DATA FOR PROCESSING:
-- Begin --

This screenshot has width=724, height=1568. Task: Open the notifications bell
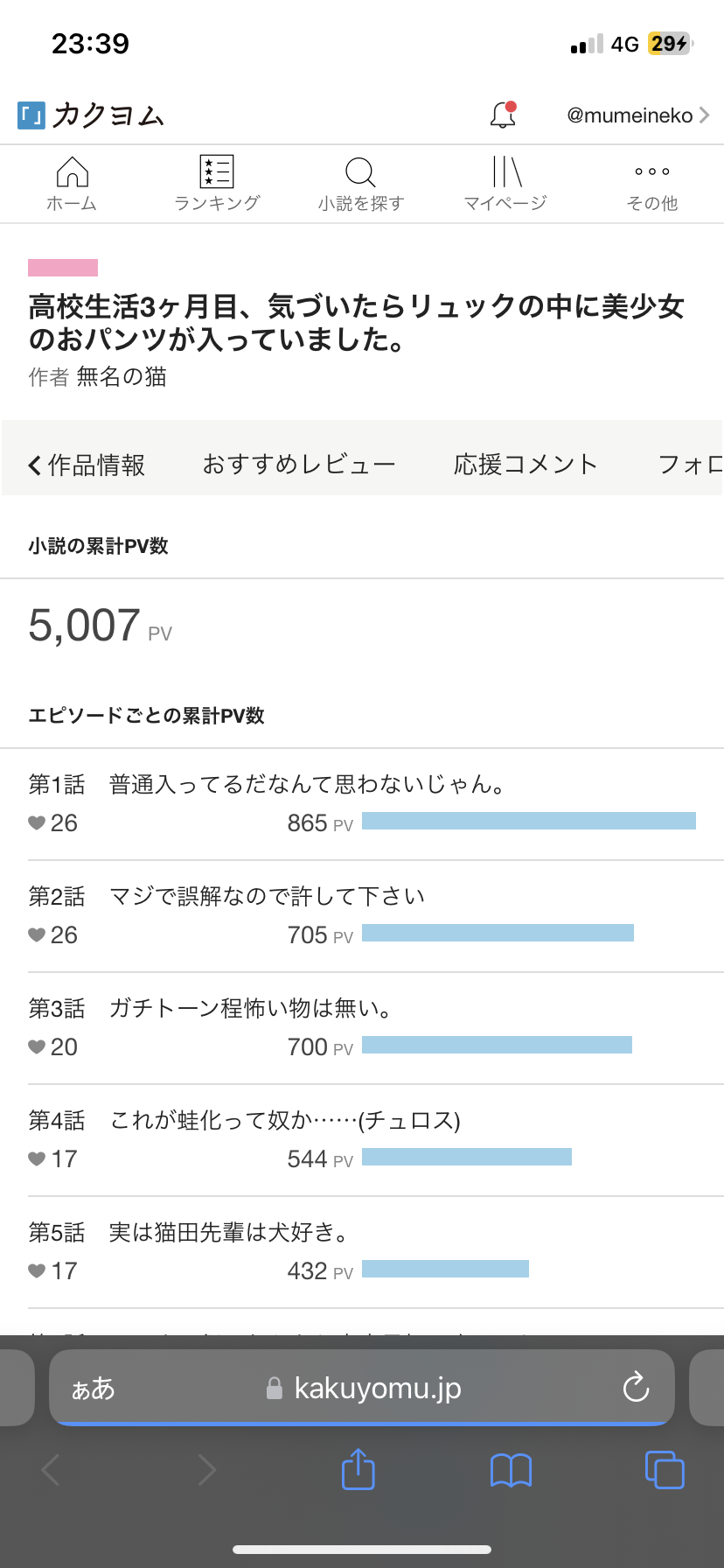pos(503,115)
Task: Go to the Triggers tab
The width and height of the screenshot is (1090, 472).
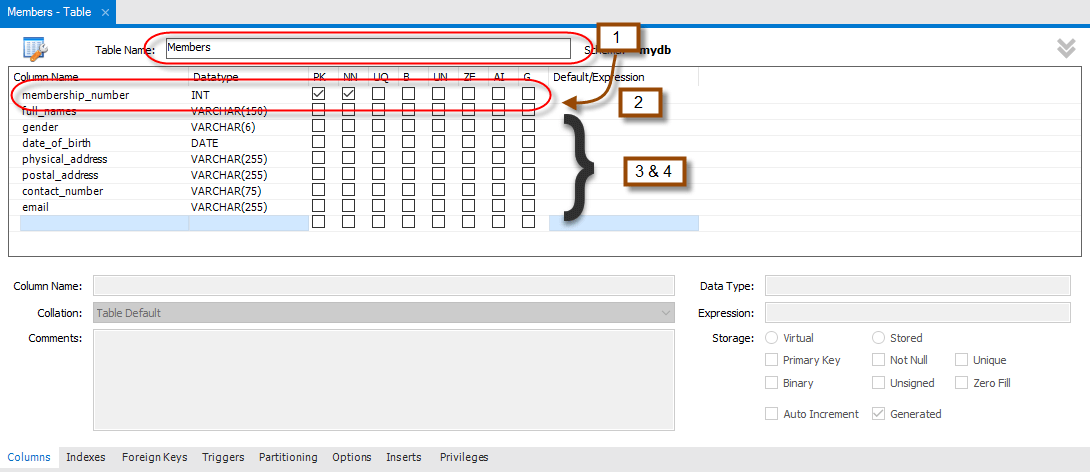Action: [x=223, y=457]
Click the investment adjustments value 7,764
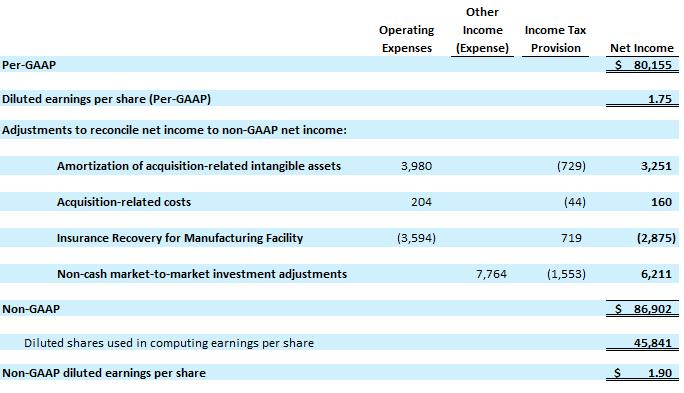Screen dimensions: 684x393 pos(491,274)
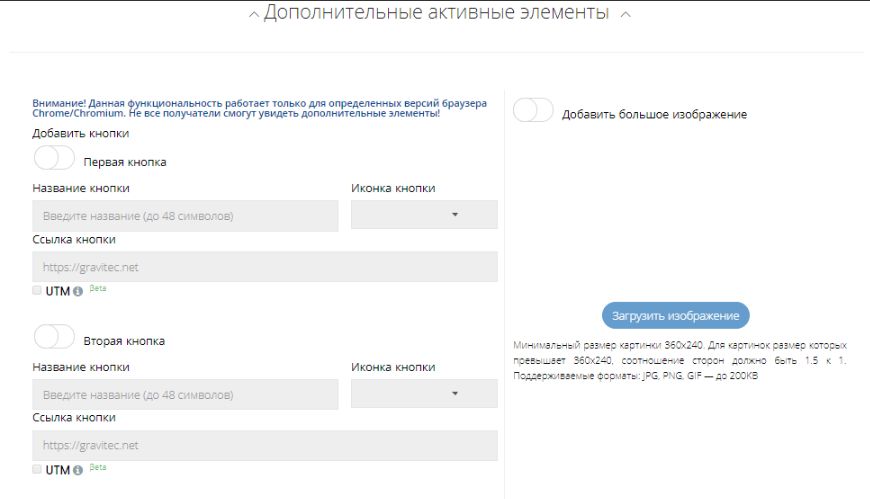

-- End --

GOAL:
Rewrite all of the entries above with each "screenshot" changed to "image" and everything else left the same. Leave out the pictures.

SOLVED PROBLEM:
This image has width=724, height=1568. Task: Open the notifications bell
pos(503,115)
Task: Go to the Triggers tab
The width and height of the image is (1090, 472).
Action: [x=223, y=457]
Click the investment adjustments value 7,764
Screen dimensions: 684x393 pos(491,274)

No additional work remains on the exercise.